Feature request - zfs delegation with lxc

[nazarmx]

Since OpenZFS 2.2 there are zfs zone/unzone commands that can allow a container to manage specific mounted datasets. It also requires dev/zfs to be mounted in container with device added to lxc config.

This can be probably implemented with lxc hooks, but would be best to support natively like Incus does.

 

[devilrunner]

+1 as this feature would make proxmox so much greater !

Use case: have a privileged LXC fileserver (managing ZFS and samba) as the ZFS management features (GUI) within Proxmox are not very extensive.

Ref incus ZFS.delegate=true

 

[devilrunner]

Bumping this topic up as I wanted to know if this is on any roadmap or future plans to include in Proxmox?

I have tried this with unprivileged containers using this article and it's working but comes with some drawbacks (regarding changing namespaces when rebooting).
It seems that theoretically speaking all the building blocks are there to make this possible with privileged containers;

• klarasystems.com (isolating-containers-with-zfs-and-linux-namespaces)
• incus lxd (zfs.delegate)
• OpenZFS (Linux namespace delegation support)

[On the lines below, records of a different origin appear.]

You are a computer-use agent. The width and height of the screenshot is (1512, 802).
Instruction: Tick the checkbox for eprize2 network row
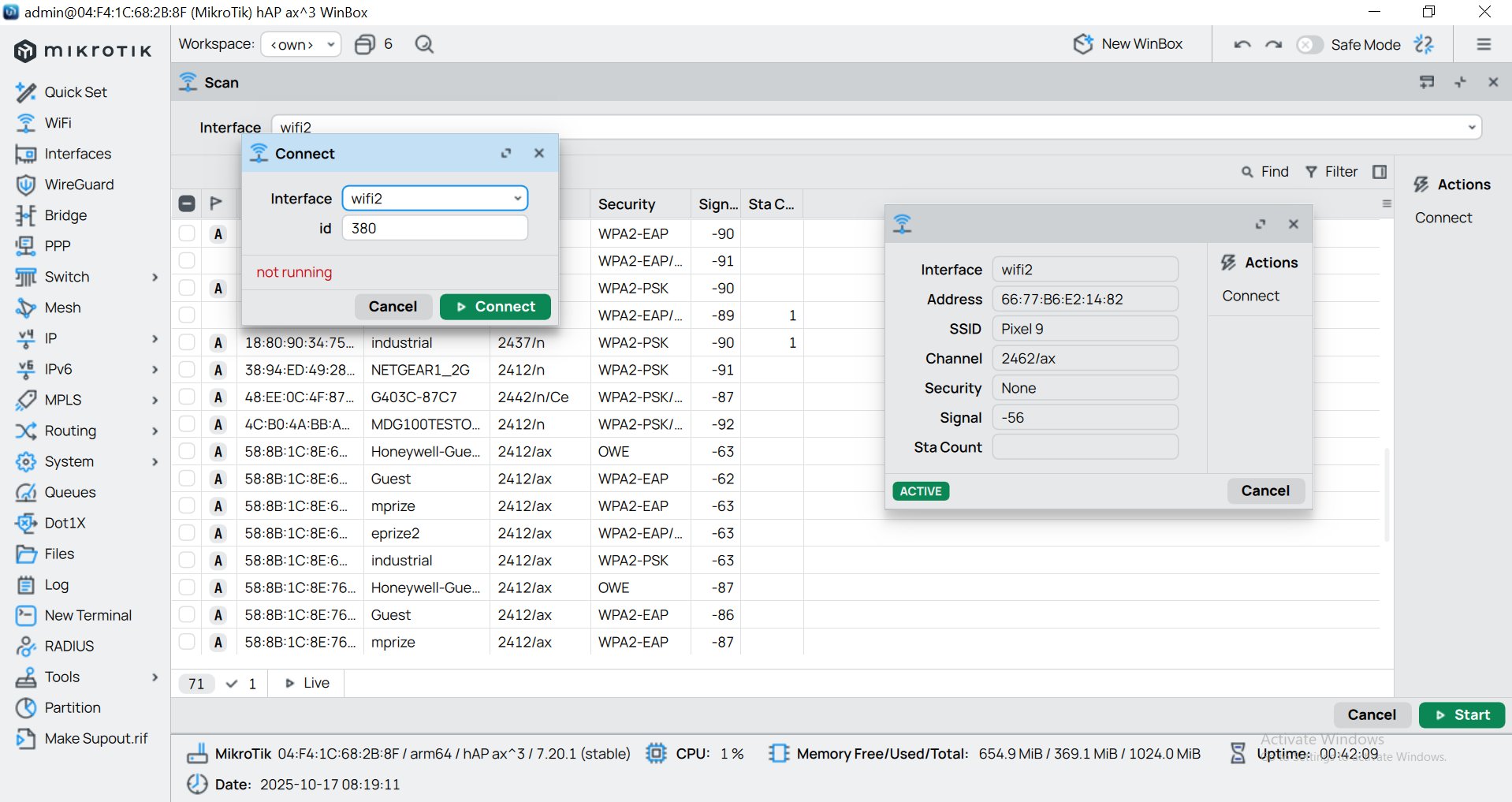coord(187,533)
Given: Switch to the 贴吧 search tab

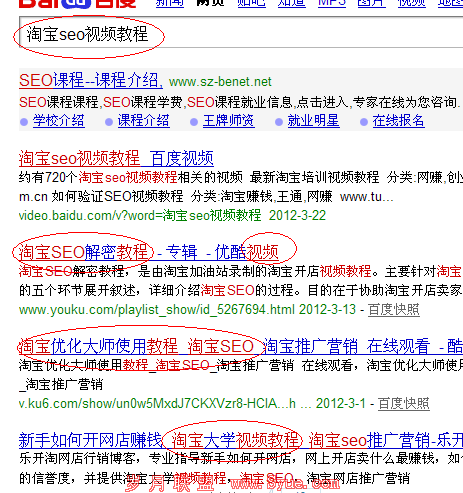Looking at the screenshot, I should click(x=251, y=3).
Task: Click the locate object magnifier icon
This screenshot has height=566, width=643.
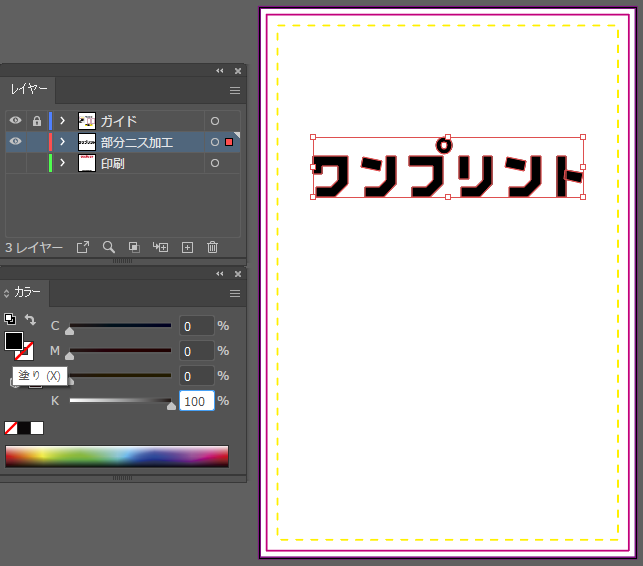Action: [108, 247]
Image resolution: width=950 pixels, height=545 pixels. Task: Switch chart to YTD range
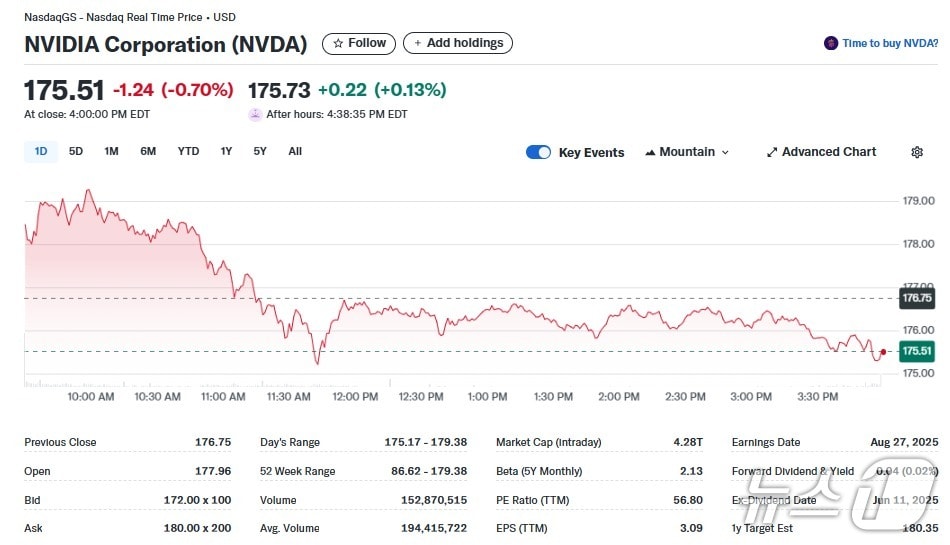(x=188, y=151)
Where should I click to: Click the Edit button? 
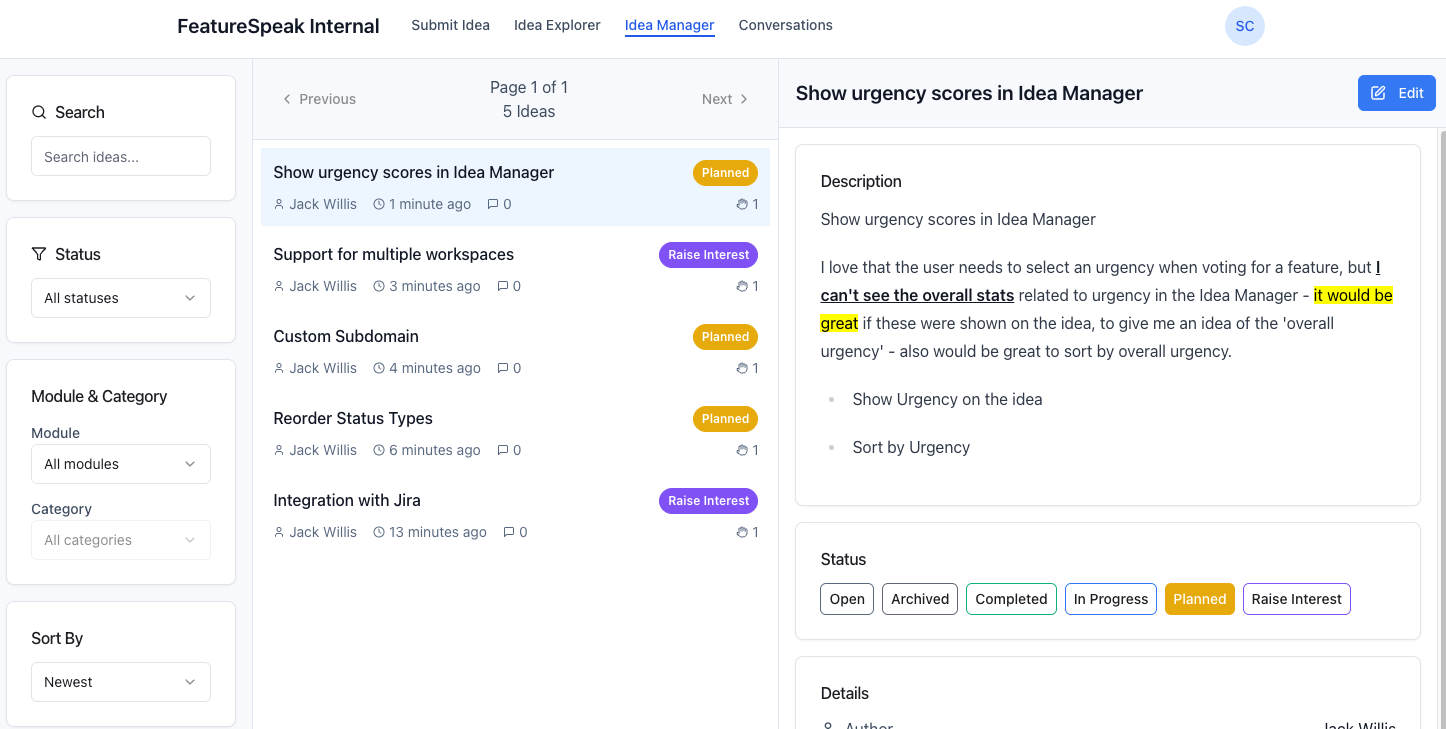coord(1396,93)
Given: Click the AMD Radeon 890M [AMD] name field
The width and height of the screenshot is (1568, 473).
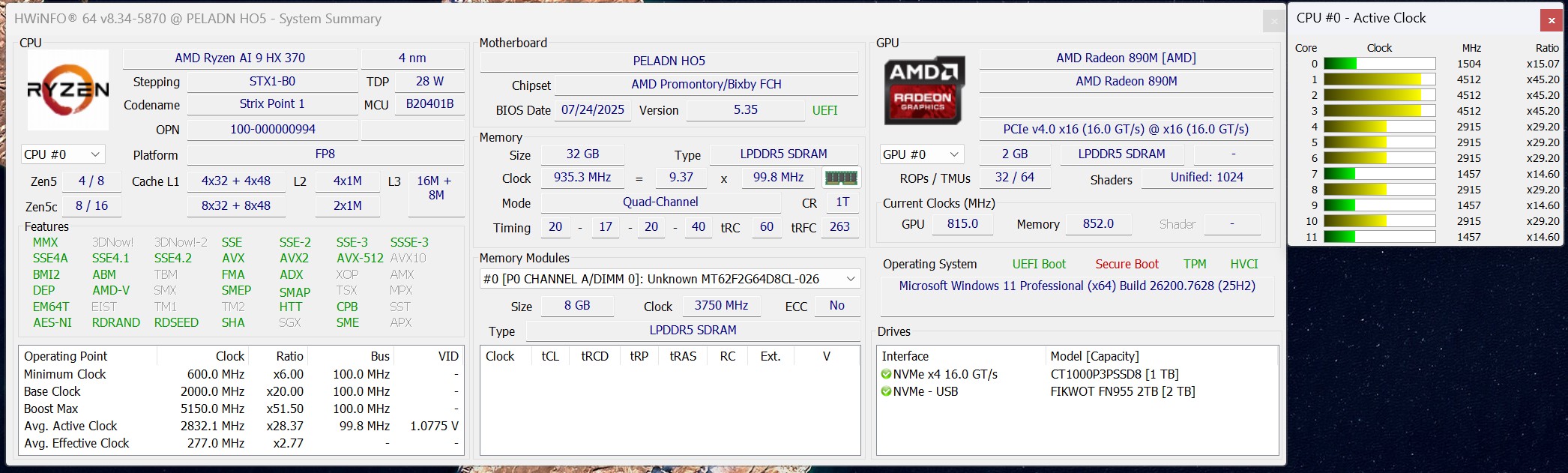Looking at the screenshot, I should 1126,58.
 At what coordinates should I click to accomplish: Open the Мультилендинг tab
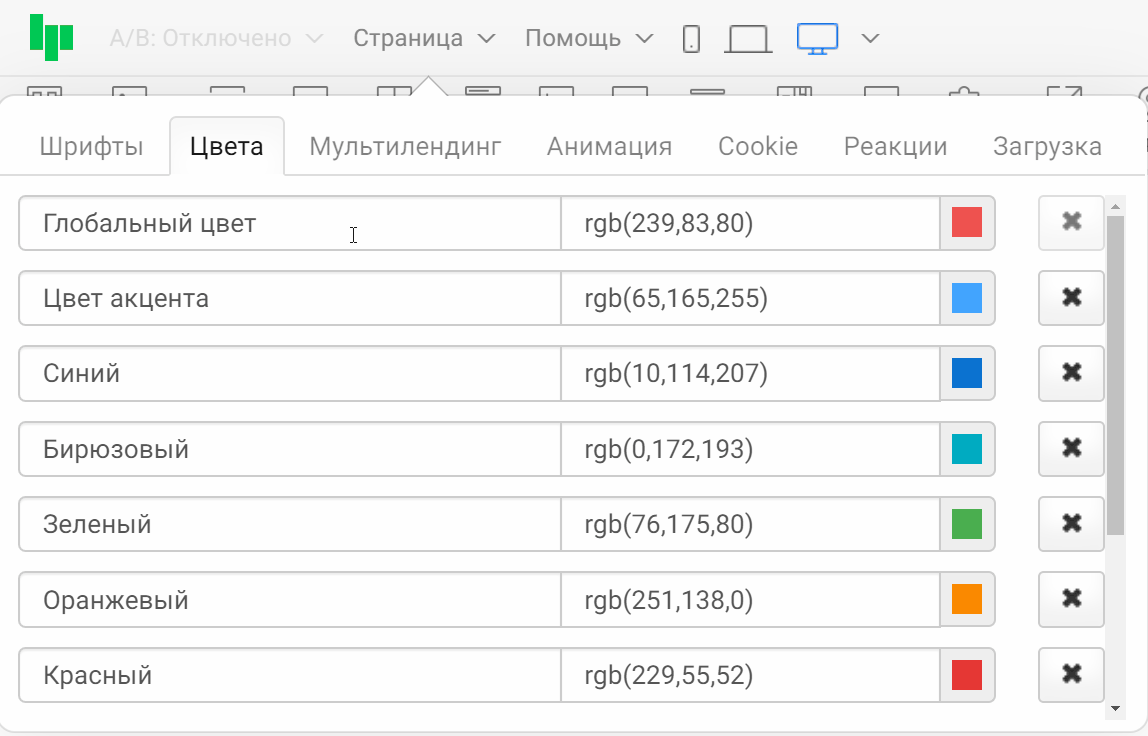405,147
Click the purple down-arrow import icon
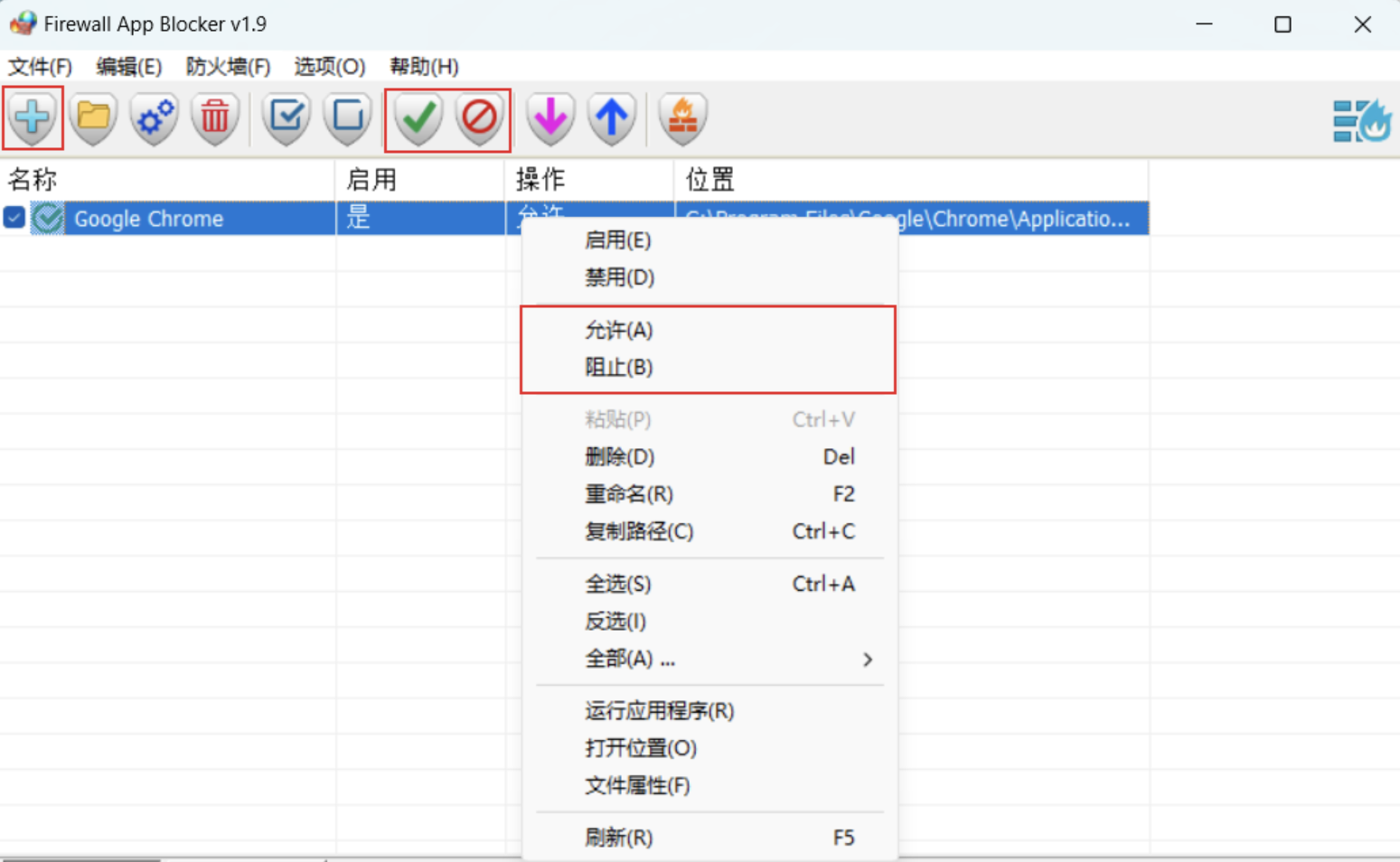 [550, 118]
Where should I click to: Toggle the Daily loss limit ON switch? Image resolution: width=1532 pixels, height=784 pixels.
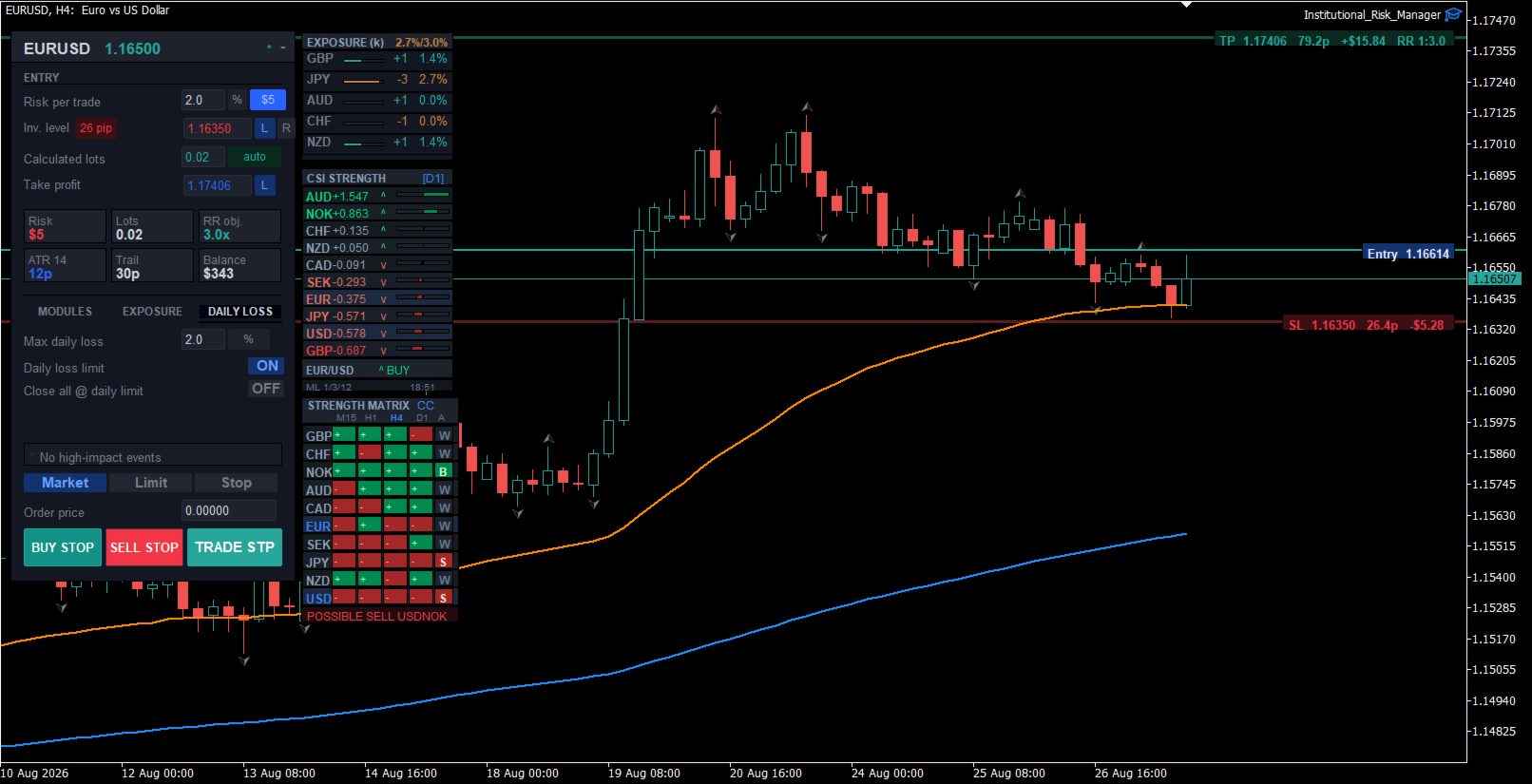pyautogui.click(x=266, y=366)
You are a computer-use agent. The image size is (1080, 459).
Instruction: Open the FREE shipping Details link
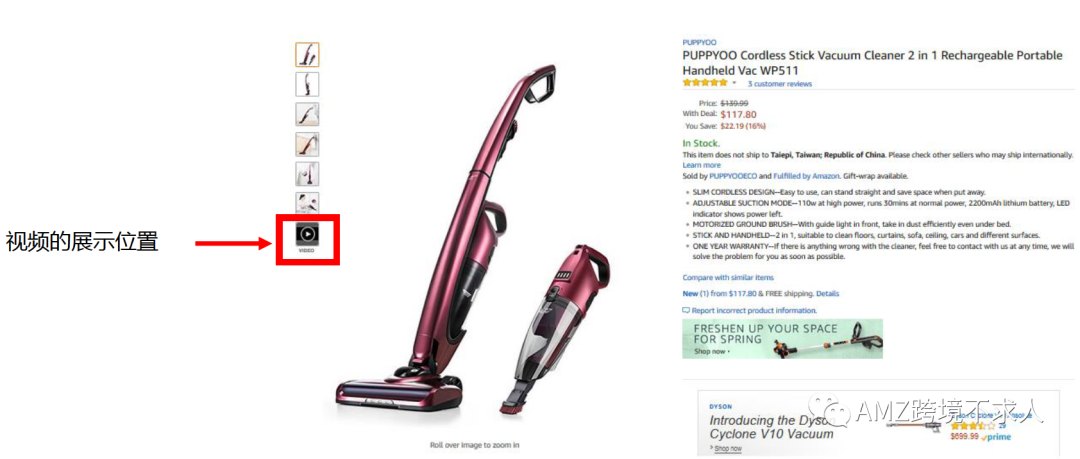click(828, 294)
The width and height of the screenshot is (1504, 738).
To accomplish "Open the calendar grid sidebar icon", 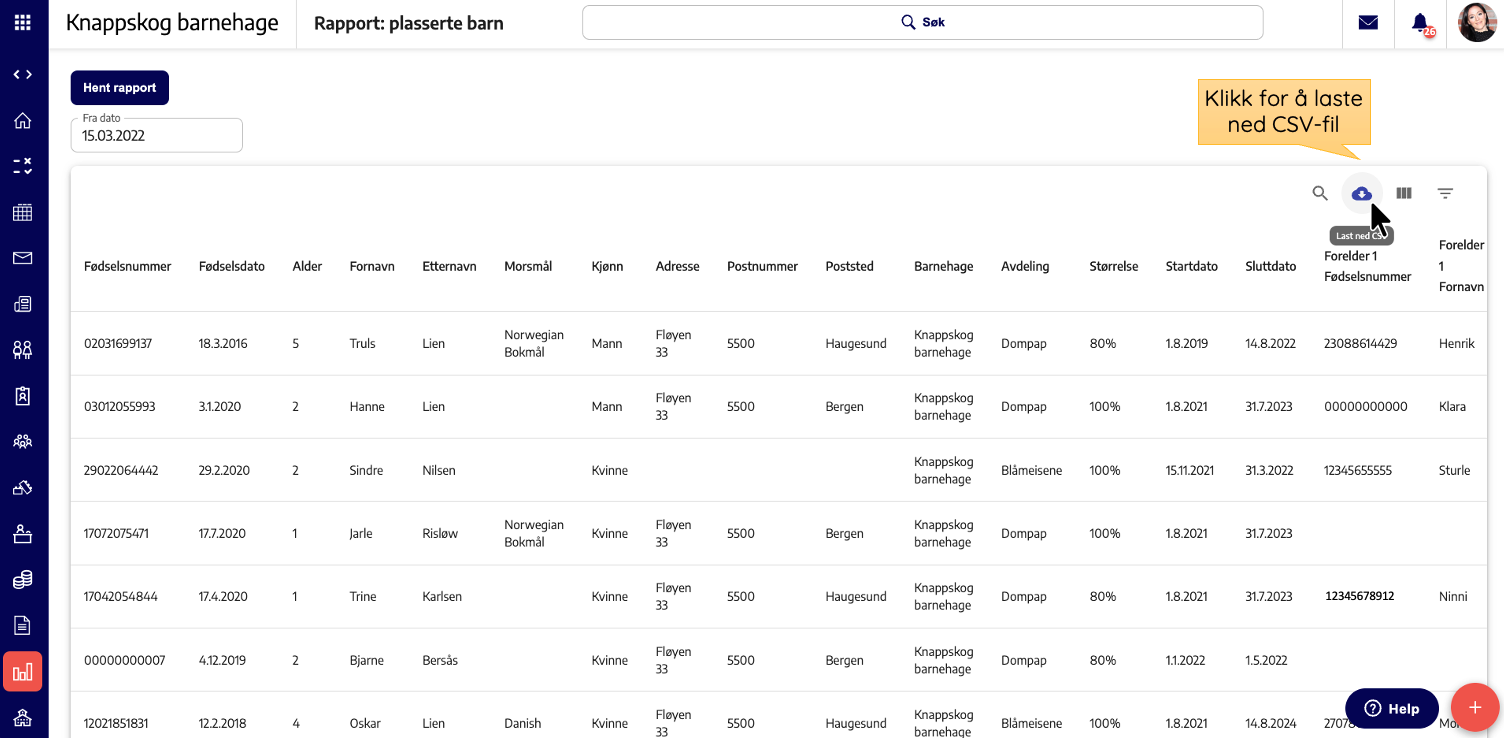I will 22,212.
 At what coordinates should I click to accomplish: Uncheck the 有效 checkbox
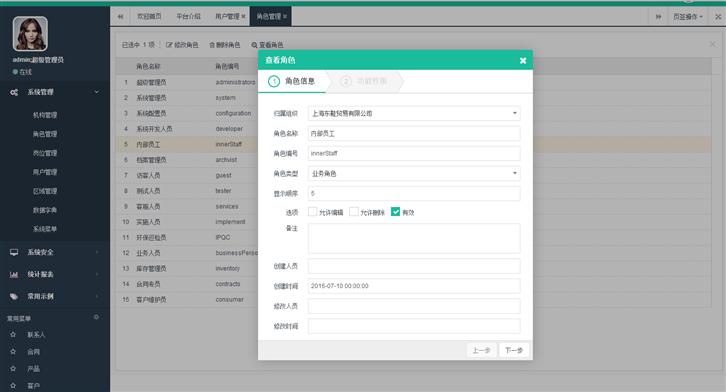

This might also improve greatly docker ZFS support in LXC containers in future as I believe the community may prefer docker lxc over OCI ref.: OCI vs docker LXC thread

personally I prefer lxc containers over docker containers but docker support and community initiatives in docker containers and applications will not disappear and proxmox support for this (in lxc) would make the product even better - also negating an advantage that incus/LXD currently has over proxmox.

 

[LnxBil]

There is already a bug report / feature request about it and it's undecided.

 

[devilrunner]

It seems I am among a limited few that really see the need for this?
- Fileserver, SAMBA running in an LXC...
- ZFS acl support in an LXC....
- LXC to manage ZFS snapshots with a nice GUI as this is currently very limited in Proxmox WebGUI...
- Docker running in an LXC using more stable ZFS storage driver...
- Keeping feature sets comparable to competing products like Incus that have this feature...
- many more use cases....

Just trying to create a larger demand for this....

 

[flames]

Probably yes. Tho it is some QoL stuff in rare usecases, I am with Fabian [1] [2], and beside that, it could tear a security hole and create chaos.